> Page excerpt:
Take On the Talking Heads
Kato Kaelin All Over Again
by Garry Wills
May 4, 2000 -- The press coverage of the Elian Gonzalez matter has been either too much or too little. We all know about the too much. The too little has to do with things like the medical history of Marisleysis Gonzalez or the court record of her father. An even greater gap in coverage had to do with the "fisherman," Donato Dalrymple, who pulled Elian from the sea. What little was reported about him was false. He is not a fisherman. He is not, as he claimed, single. He did not, as he claimed, have one prior divorce but three.
It took Dalrymple three days, after taking Elian from the waves, to visit Elian to see how he was faring. By that time, it was clear that the house where Elian was staying was in the news -- so Dalrymple called TV stations to tell them what time their cameras should be there for his reunion with the child. From that point, he spent all the time when he was not at his job -- which is cleaning houses -- at the house, playing with Elian (though he speaks little Spanish) and giving interviews to reporters (telling them falsehoods).

> Directions:
1. According to the column on press coverage of the Elian Gonzalez case, what does Donato Dalrymple do for a living?
2. Write the next part of the column on press coverage of the Elian Gonzalez case, picking up right after its final sentence.

> Excerpted data:
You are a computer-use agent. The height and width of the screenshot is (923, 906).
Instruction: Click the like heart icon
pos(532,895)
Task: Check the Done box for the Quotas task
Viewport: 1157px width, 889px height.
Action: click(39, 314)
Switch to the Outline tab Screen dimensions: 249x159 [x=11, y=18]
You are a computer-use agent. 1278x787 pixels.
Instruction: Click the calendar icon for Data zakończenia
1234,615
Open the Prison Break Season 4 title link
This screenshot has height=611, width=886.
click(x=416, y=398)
* * *
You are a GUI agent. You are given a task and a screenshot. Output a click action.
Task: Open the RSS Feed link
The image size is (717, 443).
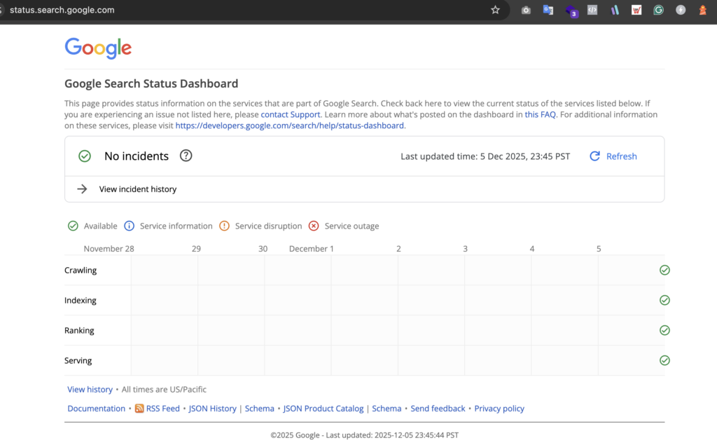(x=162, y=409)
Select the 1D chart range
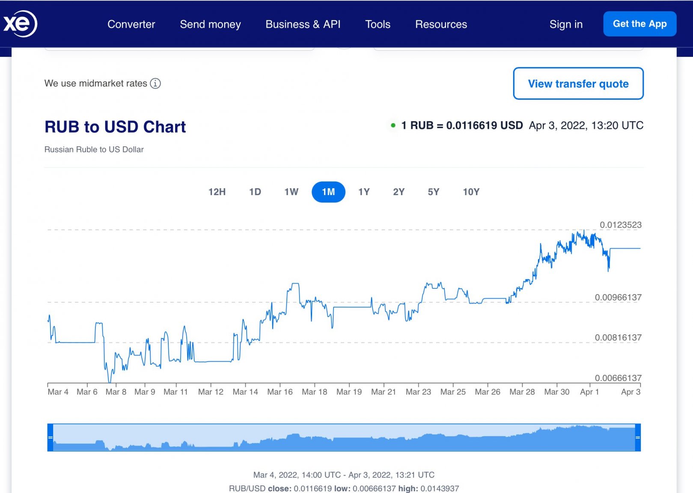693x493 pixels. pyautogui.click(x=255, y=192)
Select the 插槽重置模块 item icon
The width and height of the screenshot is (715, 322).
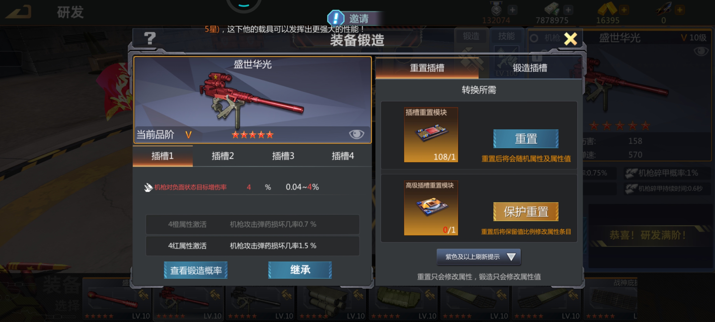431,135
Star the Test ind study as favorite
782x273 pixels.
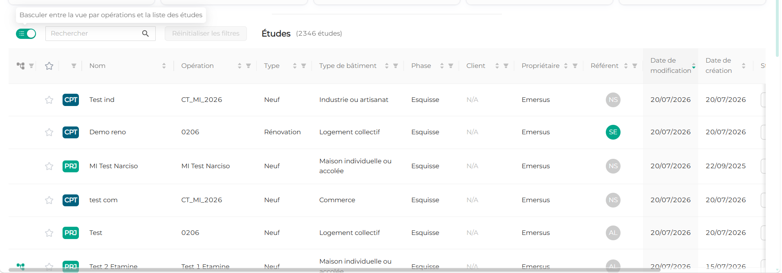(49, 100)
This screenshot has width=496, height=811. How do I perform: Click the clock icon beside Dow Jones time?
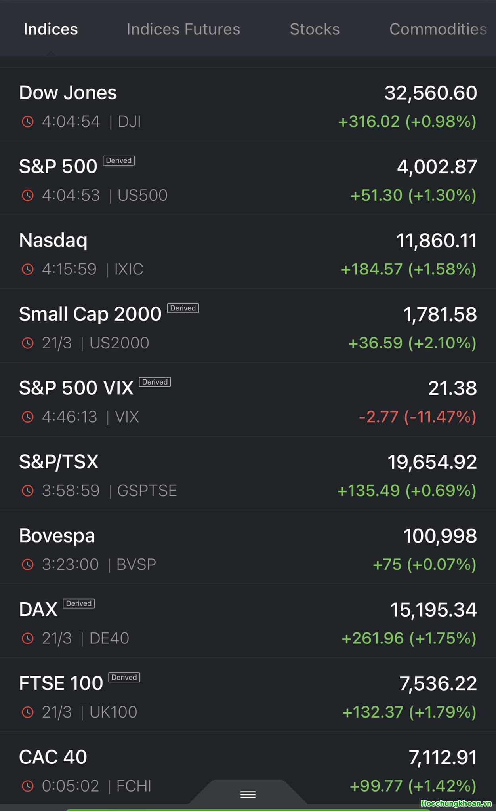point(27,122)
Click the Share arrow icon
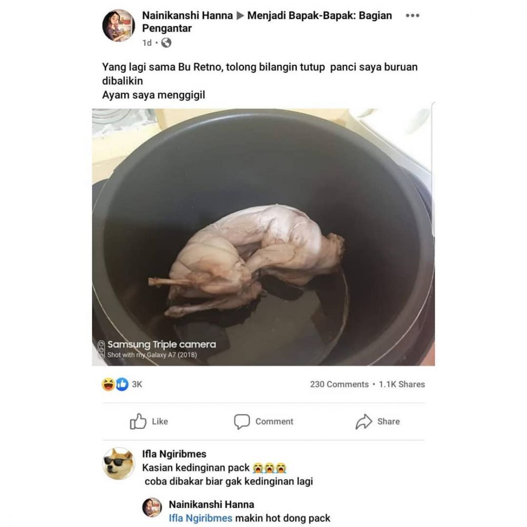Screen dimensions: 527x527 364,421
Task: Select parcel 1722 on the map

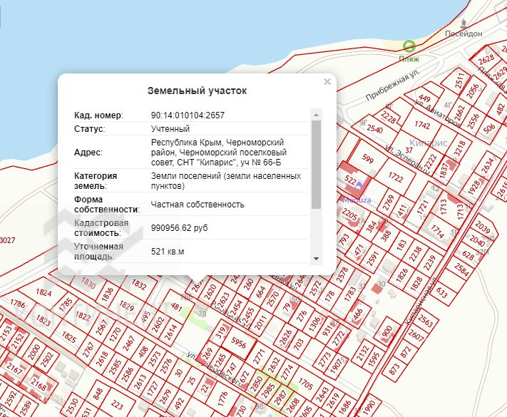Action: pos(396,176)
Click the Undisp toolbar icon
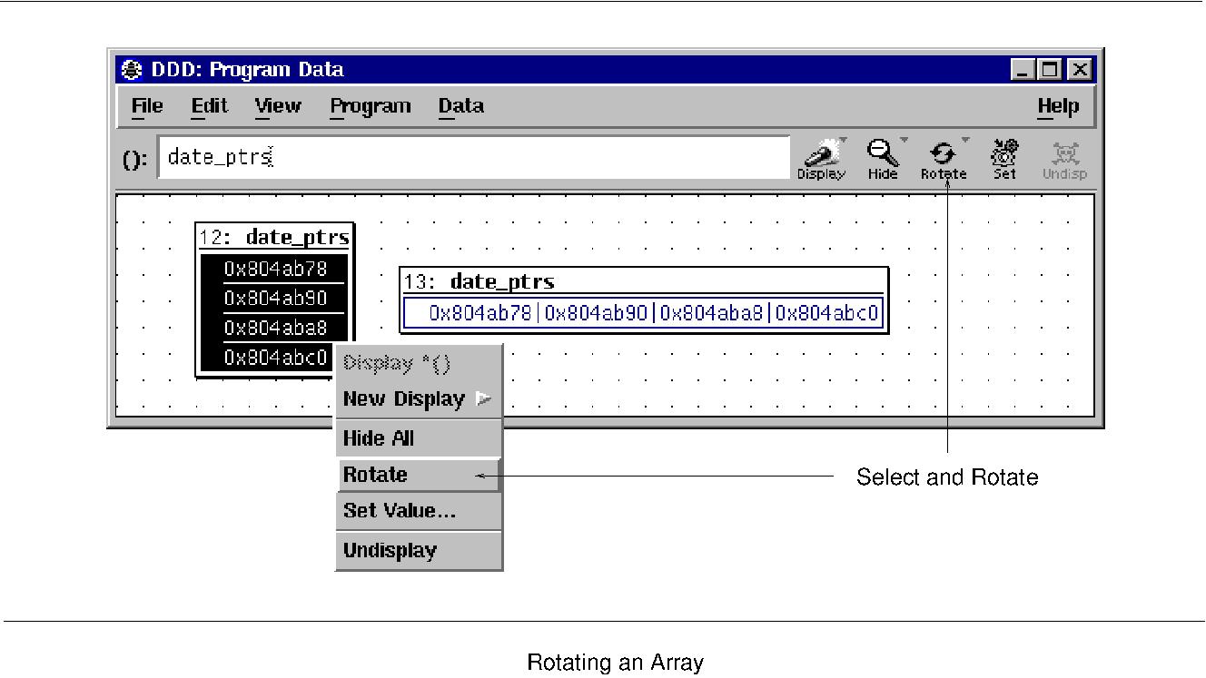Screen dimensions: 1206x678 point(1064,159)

> Expected responses:
1. He cleans houses.

2.
The lack of enterprise in reporting on this man was finally remedied Thursday by The Washington Post. Michael Leahy wrote about the real Donato Dalrymple. He has never been a fisherman. This was the first time he had been on a fishing trip, and he was just guiding the boat while his cousin fished. But "fisherman" has a more dignified ring than "house cleaner," and Leahy reports that the Spanish word for fisherman became a title, Pescador, spoken with hushed reverence in the crowd that ringed the house in Little Havana.
The reverence was contagious. Peggy Noonan caught it way up in New York, and was inspired to write in The Wall Street Journal that the word called up for her the image of "the Big Fisherman" of the Sea of Galilee, whose miraculous resurrection she compared to the miraculous rescue of Elian by dolphins and the Fisherman Dalrymple. But now that Dalrymple's work history is better known, he may have to appear in Noonan's next religious vision not as the Big Fisherman but as the Big Cleaning Man. Instead of saying, "I am the Resurrection and the Life," he will mystically intone, "I am the Vacuum Cleaner and the Mop."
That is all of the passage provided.